S-JIS[2010-04-07/2010-05-01] 変更履歴

Cascading Every

CascadingのPipeのサブクラスであるEveryクラスについて。

Everyの概要 [/2010-04-22] Aggregatorの概要 [/2010-05-01] Aggregatorの種類 Bufferの概要 [2010-04-17]	Cascading APIのEvery・Aggregator
	HadoopのReducer
GroupBy Each	WordCountサンプル単体試験方法

Everyの概要

Cascadingにおいて、キー毎の集計処理を行うのがEvery。

import cascading.pipe.Every;

EveryにはSumやCountといった集約関数（Aggregator）、あるいはBufferを指定する。
HadoopのReducer、あるいはSQLのsumやcount等の集約関数に相当する。

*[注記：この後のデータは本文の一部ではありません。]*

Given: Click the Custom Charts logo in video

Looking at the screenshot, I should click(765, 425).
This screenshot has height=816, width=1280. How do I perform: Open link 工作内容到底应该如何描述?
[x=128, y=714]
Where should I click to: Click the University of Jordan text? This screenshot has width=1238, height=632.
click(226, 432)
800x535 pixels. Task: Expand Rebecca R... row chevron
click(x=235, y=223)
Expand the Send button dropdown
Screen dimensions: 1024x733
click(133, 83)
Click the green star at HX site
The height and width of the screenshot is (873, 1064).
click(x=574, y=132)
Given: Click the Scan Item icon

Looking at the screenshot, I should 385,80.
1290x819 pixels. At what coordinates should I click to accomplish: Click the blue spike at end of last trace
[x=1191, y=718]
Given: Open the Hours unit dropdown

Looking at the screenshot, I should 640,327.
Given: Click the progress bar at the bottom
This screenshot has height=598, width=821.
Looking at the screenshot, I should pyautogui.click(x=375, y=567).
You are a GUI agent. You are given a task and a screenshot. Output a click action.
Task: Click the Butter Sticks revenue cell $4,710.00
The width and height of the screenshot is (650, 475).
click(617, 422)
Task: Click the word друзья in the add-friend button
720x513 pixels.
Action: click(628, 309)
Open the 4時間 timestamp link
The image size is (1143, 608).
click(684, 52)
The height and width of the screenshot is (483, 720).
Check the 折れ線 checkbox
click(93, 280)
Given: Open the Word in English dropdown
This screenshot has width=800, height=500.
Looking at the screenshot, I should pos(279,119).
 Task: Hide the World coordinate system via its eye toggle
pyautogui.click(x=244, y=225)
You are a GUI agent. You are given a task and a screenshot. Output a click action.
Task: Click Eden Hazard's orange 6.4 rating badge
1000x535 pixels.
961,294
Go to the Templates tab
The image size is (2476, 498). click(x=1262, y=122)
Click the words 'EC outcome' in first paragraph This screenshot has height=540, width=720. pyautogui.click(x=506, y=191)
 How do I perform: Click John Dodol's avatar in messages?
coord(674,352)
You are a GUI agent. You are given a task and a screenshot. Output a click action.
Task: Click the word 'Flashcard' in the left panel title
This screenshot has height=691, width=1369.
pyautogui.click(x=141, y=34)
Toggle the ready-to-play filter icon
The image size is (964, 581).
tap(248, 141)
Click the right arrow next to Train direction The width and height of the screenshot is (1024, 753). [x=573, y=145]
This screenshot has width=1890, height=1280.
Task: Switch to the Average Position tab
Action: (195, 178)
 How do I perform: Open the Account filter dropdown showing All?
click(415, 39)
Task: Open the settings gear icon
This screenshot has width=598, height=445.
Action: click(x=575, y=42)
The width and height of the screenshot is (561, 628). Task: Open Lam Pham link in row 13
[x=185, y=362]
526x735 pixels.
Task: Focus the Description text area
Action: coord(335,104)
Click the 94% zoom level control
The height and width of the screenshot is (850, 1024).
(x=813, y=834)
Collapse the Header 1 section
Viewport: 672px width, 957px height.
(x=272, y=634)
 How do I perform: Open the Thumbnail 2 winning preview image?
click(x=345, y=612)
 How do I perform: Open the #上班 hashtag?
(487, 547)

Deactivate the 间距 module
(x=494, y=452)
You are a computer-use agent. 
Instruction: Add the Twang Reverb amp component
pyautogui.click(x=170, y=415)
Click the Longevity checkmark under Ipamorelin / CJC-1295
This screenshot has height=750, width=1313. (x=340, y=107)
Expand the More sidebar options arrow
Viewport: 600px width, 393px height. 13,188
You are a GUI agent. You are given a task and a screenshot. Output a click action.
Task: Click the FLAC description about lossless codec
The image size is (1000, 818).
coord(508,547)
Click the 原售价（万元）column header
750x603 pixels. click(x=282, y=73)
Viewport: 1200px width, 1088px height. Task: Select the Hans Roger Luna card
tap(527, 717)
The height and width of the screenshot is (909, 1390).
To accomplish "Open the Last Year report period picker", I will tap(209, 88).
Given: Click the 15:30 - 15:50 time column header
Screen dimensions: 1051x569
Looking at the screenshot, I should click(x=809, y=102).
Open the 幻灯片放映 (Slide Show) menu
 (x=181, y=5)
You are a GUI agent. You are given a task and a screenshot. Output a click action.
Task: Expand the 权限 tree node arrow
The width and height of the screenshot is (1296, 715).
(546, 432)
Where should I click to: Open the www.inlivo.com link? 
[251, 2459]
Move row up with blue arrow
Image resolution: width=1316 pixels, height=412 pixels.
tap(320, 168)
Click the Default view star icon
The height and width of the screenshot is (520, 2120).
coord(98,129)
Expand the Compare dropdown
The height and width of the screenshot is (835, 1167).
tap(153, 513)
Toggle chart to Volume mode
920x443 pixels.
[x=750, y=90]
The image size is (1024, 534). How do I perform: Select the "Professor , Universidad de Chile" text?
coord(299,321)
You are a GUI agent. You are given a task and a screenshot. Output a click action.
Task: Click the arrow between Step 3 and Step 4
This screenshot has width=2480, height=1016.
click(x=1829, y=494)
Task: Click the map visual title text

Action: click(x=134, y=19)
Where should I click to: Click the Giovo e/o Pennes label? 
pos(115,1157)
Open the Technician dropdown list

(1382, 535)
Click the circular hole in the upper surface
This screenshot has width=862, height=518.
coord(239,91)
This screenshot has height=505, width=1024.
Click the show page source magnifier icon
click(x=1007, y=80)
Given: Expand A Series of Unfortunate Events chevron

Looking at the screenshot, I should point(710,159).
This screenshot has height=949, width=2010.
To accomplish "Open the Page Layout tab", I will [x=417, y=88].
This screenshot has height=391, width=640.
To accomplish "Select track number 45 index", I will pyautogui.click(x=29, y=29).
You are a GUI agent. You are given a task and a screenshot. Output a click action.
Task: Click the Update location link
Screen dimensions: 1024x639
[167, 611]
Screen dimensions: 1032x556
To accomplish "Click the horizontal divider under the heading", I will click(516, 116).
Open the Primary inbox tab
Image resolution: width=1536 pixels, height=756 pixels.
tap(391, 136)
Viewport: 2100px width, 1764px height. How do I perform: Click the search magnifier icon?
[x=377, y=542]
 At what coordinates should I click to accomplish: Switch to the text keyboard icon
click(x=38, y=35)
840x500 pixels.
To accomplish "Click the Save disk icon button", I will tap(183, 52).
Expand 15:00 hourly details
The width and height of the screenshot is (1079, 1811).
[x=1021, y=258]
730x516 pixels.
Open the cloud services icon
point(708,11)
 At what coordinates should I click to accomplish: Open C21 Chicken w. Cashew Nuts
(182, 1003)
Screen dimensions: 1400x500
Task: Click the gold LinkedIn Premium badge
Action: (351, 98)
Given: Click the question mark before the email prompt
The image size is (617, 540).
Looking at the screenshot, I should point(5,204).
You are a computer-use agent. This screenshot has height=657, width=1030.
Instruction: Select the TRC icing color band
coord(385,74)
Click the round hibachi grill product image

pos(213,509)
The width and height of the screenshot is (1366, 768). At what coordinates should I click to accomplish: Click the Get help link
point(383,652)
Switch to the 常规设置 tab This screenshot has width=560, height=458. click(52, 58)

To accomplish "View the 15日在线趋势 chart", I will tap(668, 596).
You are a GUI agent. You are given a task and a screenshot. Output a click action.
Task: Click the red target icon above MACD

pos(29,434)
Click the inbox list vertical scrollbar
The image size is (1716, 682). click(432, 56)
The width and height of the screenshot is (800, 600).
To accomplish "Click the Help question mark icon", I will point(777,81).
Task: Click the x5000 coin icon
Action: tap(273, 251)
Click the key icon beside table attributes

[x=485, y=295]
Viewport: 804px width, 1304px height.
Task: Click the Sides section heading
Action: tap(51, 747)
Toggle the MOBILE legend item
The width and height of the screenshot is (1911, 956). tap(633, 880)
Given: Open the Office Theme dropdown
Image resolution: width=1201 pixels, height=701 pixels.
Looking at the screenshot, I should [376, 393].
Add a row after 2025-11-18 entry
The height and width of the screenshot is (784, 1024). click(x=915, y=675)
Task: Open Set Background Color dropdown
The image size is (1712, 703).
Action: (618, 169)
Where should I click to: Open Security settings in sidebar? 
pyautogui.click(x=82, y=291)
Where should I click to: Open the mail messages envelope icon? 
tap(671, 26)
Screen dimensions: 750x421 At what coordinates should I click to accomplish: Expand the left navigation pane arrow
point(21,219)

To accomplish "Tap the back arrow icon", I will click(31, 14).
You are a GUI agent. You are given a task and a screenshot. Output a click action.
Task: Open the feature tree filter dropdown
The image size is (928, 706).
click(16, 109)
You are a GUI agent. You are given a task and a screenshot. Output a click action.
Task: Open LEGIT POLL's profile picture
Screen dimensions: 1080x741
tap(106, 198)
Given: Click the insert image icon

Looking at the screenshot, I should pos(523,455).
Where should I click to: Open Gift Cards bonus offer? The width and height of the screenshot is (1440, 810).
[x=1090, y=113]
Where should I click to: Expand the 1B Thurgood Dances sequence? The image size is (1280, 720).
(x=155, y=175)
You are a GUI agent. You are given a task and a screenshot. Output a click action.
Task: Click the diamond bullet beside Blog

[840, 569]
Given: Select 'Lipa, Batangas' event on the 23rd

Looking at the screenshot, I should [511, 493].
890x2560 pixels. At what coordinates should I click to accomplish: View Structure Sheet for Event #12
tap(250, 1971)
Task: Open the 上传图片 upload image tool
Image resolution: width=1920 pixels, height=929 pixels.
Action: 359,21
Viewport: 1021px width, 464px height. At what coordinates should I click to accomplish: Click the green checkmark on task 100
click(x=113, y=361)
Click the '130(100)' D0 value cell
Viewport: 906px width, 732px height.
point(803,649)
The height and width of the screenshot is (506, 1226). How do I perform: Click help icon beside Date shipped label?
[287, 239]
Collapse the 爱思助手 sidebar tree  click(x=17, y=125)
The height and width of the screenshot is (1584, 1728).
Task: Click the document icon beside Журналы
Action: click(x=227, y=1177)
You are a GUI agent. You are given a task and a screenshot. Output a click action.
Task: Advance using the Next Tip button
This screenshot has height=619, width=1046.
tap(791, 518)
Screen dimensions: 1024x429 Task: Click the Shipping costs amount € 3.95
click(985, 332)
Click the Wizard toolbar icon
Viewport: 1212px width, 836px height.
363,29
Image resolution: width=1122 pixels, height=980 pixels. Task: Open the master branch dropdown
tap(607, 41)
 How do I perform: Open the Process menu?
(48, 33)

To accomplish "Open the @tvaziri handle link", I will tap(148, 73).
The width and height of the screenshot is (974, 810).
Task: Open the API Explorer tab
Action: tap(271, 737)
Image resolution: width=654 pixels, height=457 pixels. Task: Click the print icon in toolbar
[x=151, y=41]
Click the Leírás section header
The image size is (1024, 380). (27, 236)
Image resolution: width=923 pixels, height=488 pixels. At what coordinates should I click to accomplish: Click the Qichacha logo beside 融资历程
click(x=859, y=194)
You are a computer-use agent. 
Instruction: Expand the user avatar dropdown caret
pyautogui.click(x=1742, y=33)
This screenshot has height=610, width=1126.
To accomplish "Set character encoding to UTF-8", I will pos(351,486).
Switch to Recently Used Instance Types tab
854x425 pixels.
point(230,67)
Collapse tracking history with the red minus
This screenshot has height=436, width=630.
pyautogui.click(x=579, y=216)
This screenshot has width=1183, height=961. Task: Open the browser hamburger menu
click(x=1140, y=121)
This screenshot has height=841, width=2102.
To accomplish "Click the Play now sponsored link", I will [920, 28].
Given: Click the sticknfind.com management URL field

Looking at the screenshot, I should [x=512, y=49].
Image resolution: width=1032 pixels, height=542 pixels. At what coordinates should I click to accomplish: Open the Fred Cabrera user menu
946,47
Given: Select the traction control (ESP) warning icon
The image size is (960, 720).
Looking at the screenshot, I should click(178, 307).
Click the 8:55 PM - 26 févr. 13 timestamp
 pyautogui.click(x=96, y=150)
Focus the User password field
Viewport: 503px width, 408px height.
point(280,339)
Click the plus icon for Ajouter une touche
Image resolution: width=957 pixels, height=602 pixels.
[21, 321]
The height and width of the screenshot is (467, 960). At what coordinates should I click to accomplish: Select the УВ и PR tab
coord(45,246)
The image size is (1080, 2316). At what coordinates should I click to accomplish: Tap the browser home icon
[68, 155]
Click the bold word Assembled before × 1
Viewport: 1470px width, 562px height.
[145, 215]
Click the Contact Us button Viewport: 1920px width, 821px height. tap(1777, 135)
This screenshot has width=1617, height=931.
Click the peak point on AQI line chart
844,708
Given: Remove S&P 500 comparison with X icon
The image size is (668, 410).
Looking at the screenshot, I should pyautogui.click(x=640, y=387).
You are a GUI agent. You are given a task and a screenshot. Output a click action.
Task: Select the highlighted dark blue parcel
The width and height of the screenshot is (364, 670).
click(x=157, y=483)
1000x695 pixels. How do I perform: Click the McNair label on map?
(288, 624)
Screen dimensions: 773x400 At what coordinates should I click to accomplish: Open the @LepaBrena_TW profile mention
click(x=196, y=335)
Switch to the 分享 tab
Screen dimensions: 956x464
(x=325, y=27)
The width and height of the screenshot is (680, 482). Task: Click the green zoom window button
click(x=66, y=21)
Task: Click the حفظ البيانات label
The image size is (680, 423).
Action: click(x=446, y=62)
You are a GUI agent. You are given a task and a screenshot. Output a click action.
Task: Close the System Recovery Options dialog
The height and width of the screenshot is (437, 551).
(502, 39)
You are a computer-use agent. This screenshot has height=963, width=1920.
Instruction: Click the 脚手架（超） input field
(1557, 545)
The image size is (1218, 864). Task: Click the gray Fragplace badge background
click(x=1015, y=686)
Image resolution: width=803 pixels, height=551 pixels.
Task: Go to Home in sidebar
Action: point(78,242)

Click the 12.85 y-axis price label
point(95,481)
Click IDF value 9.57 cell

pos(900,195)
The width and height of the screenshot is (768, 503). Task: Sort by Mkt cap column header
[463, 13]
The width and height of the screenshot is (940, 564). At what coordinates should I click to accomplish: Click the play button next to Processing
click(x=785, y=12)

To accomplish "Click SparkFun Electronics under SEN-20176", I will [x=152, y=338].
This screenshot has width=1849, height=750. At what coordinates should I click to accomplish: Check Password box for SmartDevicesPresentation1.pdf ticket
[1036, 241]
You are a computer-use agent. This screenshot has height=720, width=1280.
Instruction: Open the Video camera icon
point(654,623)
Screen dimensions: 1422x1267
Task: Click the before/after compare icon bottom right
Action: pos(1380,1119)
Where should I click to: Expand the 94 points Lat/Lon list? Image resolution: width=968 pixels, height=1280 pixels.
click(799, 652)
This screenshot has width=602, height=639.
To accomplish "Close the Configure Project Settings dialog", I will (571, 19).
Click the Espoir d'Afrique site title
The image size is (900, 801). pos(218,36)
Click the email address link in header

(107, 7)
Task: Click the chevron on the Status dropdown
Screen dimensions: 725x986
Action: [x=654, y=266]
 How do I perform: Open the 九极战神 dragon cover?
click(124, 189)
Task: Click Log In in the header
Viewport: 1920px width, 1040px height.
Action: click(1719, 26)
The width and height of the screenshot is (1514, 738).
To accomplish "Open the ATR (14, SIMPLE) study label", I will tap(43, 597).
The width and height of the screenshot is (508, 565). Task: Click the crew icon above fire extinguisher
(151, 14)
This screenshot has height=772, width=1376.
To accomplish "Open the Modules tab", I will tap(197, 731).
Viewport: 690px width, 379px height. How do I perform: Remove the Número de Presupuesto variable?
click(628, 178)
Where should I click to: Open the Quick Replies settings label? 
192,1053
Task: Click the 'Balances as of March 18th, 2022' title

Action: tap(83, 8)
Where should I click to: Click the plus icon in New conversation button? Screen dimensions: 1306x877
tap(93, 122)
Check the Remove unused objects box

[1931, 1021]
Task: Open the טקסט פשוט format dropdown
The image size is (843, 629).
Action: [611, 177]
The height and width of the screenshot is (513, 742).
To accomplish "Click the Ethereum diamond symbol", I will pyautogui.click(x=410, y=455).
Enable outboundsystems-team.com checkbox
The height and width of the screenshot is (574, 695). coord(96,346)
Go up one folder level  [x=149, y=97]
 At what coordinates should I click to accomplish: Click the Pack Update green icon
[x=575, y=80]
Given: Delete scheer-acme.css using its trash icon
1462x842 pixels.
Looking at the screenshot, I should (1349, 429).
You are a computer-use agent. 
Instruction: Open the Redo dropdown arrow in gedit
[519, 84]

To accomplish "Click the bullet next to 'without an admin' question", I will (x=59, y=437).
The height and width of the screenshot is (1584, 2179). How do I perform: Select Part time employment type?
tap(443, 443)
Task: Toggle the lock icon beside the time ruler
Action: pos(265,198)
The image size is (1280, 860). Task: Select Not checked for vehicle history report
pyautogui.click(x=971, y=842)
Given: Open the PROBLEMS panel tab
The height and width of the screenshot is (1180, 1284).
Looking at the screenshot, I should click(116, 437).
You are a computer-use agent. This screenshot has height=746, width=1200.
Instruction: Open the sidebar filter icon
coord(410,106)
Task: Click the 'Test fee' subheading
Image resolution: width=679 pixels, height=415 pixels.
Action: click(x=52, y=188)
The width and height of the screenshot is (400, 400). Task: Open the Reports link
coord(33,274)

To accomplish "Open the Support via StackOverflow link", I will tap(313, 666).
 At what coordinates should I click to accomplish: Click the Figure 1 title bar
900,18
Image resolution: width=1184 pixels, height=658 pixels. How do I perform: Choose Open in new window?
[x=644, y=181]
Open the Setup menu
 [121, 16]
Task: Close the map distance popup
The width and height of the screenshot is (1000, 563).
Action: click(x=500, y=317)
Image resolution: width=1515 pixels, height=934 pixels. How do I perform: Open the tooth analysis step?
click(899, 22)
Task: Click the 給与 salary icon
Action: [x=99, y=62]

また、Everyを使う前にはGroupByでソートしておく必要がある。
GroupByで指定したソートキーが集計に対するキーとなる。
（デフォルトの出力は、キーと集約関数の結果を合わせたTupleになる）

ソートキーを指定しない、全データに対する集計という処理は行えない。[2010-04-08]
全データに対して集計したい場合は、全データで共通の値となる項目を追加する必要がある。
（Reducer#reduce()に置き換えられるわけだが、入出力時にキーが必要だから）
→Insertを使ってダミーのソートキーを追加する方法

Everyの使用例 [/2010-04-13]
例	説明
`pipe = new Every( new GroupBy(pipe, new Fields(ソート項目名,…)), 集約関数オブジェクト );`	ソート項目毎に集約を行う。集約関数に渡されるのはGroupByの出力の全項目（Fields.ALL）で、 Everyとしての出力は入力キーと集約関数の出力結果を合わせた全項目（Fields.ALL）。
`pipe = new Every( new GroupBy(pipe, new Fields(ソート項目名,…)), new Fields(項目名,…), 集約関数オブジェクト );`	指定された項目（argumentSelector）を集約対象とする。 SumやAverageは入力データ（Tuple）の第1項目を対象とするので、 Tupleに複数の項目がある場合は対象項目を指定する必要がある。
`pipe = new Every( new GroupBy(pipe, new Fields(ソート項目名,…)), 集約関数オブジェクト, new Fields(項目名,…) );`	指定された項目（outputSelector）を出力する。
`Fields dummyKey = new Fields("dummyKey"); pipe = new Each(pipe, new Insert(dummyKey, "dummyValue"), Fields.ALL); pipe = new GroupBy(pipe, dummyKey); pipe = new Every(pipe, ～);`	全データに対する集計を行う例。[2010-04-22] 全データにInsert関数を使って同一の固定値を挿入し、それをキーとしてソートする。

Aggregator

Everyに指定し、キー毎の実際の処理を記述するのがAggregator（集約関数）。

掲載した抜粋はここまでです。